Rows from a dataset:
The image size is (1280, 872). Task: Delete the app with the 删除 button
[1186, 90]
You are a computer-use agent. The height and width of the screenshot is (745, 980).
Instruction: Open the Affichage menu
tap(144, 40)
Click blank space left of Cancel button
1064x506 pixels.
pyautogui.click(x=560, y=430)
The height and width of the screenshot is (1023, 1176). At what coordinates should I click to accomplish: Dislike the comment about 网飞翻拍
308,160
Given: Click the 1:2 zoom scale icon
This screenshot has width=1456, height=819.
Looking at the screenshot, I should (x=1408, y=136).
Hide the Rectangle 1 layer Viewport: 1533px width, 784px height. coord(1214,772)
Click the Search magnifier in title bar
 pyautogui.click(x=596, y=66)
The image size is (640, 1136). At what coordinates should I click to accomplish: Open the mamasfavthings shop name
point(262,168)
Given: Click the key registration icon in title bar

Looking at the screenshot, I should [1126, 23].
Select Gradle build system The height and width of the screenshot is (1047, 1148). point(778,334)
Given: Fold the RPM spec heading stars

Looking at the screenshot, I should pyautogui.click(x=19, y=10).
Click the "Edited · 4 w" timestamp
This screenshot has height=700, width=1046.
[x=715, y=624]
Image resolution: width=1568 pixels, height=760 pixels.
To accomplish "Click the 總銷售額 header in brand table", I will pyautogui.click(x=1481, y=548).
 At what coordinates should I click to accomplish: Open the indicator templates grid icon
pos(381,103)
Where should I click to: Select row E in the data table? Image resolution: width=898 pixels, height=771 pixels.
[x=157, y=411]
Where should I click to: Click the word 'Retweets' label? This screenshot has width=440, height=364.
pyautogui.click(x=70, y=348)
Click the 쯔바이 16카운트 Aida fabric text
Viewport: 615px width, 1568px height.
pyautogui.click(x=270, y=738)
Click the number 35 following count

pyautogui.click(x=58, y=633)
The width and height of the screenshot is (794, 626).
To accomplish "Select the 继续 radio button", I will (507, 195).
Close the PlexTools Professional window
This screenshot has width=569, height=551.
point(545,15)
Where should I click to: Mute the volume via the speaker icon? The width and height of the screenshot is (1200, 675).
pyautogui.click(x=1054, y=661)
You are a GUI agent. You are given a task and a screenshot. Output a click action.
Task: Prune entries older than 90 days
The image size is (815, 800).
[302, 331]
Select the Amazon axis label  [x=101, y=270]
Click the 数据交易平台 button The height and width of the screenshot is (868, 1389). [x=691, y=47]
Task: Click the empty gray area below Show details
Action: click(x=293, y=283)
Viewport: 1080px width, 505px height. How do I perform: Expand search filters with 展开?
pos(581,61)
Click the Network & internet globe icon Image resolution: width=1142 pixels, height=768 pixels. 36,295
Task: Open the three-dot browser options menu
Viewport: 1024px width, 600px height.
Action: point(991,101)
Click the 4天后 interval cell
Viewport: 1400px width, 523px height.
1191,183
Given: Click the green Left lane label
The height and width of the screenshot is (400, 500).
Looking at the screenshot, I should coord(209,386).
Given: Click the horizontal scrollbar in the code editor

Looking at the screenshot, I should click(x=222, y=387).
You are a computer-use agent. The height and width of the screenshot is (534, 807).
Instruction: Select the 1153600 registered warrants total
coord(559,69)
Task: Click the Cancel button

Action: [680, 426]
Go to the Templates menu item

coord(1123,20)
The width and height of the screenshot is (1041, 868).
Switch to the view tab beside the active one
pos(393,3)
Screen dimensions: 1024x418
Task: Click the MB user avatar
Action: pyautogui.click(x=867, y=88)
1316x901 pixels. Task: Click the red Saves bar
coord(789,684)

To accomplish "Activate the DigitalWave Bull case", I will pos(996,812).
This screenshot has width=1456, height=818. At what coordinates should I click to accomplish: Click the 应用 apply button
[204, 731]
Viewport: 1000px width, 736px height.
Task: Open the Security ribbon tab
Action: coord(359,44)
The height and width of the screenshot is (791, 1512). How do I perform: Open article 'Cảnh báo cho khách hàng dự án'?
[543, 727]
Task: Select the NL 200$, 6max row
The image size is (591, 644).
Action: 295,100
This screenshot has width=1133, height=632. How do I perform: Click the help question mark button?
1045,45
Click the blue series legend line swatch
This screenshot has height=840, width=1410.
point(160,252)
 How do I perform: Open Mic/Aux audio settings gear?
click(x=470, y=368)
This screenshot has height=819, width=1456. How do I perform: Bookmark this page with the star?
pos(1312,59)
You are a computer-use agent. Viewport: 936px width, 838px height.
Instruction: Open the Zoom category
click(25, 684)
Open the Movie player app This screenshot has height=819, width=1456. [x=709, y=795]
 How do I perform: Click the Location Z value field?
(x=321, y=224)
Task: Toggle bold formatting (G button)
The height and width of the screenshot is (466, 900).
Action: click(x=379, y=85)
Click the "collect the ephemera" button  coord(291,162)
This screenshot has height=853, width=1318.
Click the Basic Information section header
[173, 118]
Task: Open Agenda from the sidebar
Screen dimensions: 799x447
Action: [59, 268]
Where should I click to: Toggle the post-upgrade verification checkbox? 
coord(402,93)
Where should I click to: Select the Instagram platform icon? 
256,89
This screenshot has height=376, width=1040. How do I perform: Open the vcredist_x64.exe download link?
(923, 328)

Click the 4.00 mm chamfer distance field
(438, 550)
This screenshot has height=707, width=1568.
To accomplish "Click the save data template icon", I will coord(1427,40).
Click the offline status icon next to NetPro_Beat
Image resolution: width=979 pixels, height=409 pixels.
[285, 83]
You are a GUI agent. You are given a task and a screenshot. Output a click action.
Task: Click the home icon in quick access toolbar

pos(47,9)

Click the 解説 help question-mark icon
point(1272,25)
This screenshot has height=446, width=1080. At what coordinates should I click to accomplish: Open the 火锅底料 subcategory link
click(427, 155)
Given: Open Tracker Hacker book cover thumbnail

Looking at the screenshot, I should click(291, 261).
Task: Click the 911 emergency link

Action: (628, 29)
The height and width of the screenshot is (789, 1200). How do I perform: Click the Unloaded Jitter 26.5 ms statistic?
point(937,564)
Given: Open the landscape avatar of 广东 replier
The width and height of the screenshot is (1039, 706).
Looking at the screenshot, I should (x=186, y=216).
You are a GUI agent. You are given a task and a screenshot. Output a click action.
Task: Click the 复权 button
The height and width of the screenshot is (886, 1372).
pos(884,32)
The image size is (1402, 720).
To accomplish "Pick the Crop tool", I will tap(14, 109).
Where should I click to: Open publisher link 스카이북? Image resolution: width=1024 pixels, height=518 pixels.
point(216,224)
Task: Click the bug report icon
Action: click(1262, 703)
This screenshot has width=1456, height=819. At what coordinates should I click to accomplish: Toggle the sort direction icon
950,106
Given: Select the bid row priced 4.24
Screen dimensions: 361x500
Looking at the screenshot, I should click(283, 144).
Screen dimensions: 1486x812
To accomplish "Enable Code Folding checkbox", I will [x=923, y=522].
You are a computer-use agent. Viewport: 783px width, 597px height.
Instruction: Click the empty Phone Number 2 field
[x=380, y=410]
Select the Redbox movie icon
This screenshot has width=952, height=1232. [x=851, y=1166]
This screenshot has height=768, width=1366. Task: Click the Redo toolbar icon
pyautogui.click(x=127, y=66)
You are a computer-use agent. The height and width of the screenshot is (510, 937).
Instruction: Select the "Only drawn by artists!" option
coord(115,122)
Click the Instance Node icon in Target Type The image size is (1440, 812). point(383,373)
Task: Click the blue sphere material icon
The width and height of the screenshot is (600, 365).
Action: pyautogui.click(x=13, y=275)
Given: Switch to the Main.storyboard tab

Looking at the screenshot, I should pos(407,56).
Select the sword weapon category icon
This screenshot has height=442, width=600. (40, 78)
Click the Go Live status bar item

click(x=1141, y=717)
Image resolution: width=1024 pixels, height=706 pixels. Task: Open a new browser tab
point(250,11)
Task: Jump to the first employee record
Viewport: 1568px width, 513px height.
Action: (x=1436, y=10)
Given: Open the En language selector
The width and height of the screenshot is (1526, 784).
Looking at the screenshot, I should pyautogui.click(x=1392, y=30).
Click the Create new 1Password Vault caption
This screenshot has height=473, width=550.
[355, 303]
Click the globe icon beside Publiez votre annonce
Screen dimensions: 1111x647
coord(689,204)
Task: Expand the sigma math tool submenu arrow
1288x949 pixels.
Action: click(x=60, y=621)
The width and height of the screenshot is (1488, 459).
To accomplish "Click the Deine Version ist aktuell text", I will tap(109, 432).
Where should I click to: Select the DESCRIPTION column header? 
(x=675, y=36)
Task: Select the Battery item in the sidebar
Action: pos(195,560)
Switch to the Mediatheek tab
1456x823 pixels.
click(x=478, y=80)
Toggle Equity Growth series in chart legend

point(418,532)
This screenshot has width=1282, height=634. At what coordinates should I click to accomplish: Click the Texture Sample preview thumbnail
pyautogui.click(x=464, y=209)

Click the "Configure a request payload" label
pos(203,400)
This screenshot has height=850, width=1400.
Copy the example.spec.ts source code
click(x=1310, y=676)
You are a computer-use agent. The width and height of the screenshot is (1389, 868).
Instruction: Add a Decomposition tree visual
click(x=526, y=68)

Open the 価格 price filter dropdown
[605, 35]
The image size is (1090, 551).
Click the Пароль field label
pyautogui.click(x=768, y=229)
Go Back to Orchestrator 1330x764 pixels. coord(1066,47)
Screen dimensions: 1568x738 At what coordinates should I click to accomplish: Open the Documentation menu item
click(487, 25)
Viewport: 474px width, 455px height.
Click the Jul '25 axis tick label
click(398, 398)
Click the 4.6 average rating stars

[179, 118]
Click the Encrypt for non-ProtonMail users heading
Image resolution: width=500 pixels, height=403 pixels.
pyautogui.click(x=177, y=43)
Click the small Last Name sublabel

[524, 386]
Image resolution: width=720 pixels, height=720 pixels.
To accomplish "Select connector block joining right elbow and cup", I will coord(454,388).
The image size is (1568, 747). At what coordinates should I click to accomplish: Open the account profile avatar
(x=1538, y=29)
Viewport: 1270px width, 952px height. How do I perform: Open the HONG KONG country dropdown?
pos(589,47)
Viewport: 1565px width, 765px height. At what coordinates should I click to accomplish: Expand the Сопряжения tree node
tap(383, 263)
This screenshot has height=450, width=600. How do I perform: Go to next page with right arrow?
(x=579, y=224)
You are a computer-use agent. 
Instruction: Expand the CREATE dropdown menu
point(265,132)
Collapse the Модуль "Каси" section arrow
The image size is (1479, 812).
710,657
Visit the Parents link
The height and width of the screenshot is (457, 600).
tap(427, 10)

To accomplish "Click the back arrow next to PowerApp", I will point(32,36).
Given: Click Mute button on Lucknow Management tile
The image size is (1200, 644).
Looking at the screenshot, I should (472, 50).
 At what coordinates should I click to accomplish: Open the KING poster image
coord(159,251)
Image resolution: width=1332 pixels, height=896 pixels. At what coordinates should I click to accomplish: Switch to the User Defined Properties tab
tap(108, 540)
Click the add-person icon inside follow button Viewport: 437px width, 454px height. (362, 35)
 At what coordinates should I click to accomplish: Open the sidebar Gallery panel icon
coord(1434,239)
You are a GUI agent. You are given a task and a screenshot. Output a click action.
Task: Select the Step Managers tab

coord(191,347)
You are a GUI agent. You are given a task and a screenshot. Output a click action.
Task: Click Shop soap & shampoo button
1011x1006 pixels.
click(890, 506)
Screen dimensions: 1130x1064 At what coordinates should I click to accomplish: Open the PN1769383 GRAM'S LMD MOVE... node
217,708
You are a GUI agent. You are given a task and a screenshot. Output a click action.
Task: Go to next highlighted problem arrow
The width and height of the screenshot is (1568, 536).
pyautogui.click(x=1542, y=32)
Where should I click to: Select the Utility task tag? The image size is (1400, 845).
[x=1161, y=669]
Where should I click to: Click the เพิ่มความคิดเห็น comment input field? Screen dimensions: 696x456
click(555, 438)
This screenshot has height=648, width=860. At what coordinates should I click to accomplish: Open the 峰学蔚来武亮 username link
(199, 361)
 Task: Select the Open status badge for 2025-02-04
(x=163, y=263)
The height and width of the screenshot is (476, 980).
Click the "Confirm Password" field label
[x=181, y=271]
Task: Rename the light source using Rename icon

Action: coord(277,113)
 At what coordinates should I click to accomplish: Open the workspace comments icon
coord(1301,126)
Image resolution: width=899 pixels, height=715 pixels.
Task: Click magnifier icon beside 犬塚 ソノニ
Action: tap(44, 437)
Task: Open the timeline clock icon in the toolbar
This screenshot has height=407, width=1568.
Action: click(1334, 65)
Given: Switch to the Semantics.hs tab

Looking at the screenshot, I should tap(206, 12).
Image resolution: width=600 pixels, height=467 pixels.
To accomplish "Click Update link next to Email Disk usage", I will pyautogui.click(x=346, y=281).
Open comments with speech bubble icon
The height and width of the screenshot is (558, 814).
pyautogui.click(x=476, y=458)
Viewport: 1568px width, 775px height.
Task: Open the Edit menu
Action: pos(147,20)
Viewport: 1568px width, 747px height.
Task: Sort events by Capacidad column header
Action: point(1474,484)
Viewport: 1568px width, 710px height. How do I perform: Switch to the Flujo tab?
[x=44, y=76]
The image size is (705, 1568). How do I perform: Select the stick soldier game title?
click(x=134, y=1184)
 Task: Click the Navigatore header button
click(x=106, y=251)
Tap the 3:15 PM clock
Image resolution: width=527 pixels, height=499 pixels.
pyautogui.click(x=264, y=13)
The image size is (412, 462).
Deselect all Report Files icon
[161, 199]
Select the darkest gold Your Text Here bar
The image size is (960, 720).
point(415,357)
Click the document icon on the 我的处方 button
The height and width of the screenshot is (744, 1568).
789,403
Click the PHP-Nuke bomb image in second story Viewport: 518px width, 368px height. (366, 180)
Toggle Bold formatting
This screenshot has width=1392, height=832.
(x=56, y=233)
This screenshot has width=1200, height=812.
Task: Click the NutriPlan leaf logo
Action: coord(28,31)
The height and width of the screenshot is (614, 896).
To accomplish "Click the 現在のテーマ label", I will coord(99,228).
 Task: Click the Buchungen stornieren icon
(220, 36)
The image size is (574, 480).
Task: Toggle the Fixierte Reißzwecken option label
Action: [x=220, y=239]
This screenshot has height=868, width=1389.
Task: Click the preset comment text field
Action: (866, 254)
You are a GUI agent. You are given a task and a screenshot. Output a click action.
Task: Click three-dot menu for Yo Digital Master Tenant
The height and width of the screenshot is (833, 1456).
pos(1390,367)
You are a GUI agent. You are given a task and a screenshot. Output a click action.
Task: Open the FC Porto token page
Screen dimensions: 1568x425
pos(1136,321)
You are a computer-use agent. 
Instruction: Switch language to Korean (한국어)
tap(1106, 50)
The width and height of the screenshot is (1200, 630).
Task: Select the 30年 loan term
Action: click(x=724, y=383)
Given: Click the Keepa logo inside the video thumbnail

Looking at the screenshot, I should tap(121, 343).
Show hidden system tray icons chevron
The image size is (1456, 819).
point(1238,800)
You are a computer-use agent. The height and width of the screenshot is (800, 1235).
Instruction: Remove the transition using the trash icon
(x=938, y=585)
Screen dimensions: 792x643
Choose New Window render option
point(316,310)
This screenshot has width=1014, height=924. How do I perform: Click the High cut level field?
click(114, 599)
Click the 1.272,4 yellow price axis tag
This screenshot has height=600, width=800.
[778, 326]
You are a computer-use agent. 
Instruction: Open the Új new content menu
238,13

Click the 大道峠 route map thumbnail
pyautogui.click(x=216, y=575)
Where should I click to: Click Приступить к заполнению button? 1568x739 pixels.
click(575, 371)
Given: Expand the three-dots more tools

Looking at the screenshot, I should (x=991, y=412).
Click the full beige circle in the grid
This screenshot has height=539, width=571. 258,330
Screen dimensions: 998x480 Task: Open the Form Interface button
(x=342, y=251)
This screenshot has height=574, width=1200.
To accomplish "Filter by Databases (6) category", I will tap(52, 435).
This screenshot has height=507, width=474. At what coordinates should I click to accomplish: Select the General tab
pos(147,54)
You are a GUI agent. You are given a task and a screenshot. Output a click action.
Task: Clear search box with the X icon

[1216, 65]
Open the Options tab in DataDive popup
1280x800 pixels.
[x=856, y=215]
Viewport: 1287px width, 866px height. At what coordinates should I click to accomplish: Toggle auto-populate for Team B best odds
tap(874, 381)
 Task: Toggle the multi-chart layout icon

-- THE EXERCISE --
Update the material from its start through the line containing "[x=157, y=411]", inclusive, by replacing "Given" with "Goal". Reproduce only those lines and leave everything else unchanged.

-- PROBLEM SOLUTION --
The image size is (1280, 872). Task: Delete the app with the 删除 button
[1186, 90]
You are a computer-use agent. The height and width of the screenshot is (745, 980).
Instruction: Open the Affichage menu
tap(144, 40)
Click blank space left of Cancel button
1064x506 pixels.
pyautogui.click(x=560, y=430)
The height and width of the screenshot is (1023, 1176). At what coordinates should I click to accomplish: Dislike the comment about 网飞翻拍
308,160
Goal: Click the 1:2 zoom scale icon
This screenshot has width=1456, height=819.
Looking at the screenshot, I should (x=1408, y=136).
Hide the Rectangle 1 layer Viewport: 1533px width, 784px height. coord(1214,772)
Click the Search magnifier in title bar
 pyautogui.click(x=596, y=66)
The image size is (640, 1136). At what coordinates should I click to accomplish: Open the mamasfavthings shop name
point(262,168)
Goal: Click the key registration icon in title bar

Looking at the screenshot, I should [1126, 23].
Select Gradle build system The height and width of the screenshot is (1047, 1148). point(778,334)
Goal: Fold the RPM spec heading stars

Looking at the screenshot, I should pyautogui.click(x=19, y=10).
Click the "Edited · 4 w" timestamp
This screenshot has height=700, width=1046.
[x=715, y=624]
Image resolution: width=1568 pixels, height=760 pixels.
To accomplish "Click the 總銷售額 header in brand table", I will pyautogui.click(x=1481, y=548).
 At what coordinates should I click to accomplish: Open the indicator templates grid icon
pos(381,103)
Where should I click to: Select row E in the data table? Image resolution: width=898 pixels, height=771 pixels.
[x=157, y=411]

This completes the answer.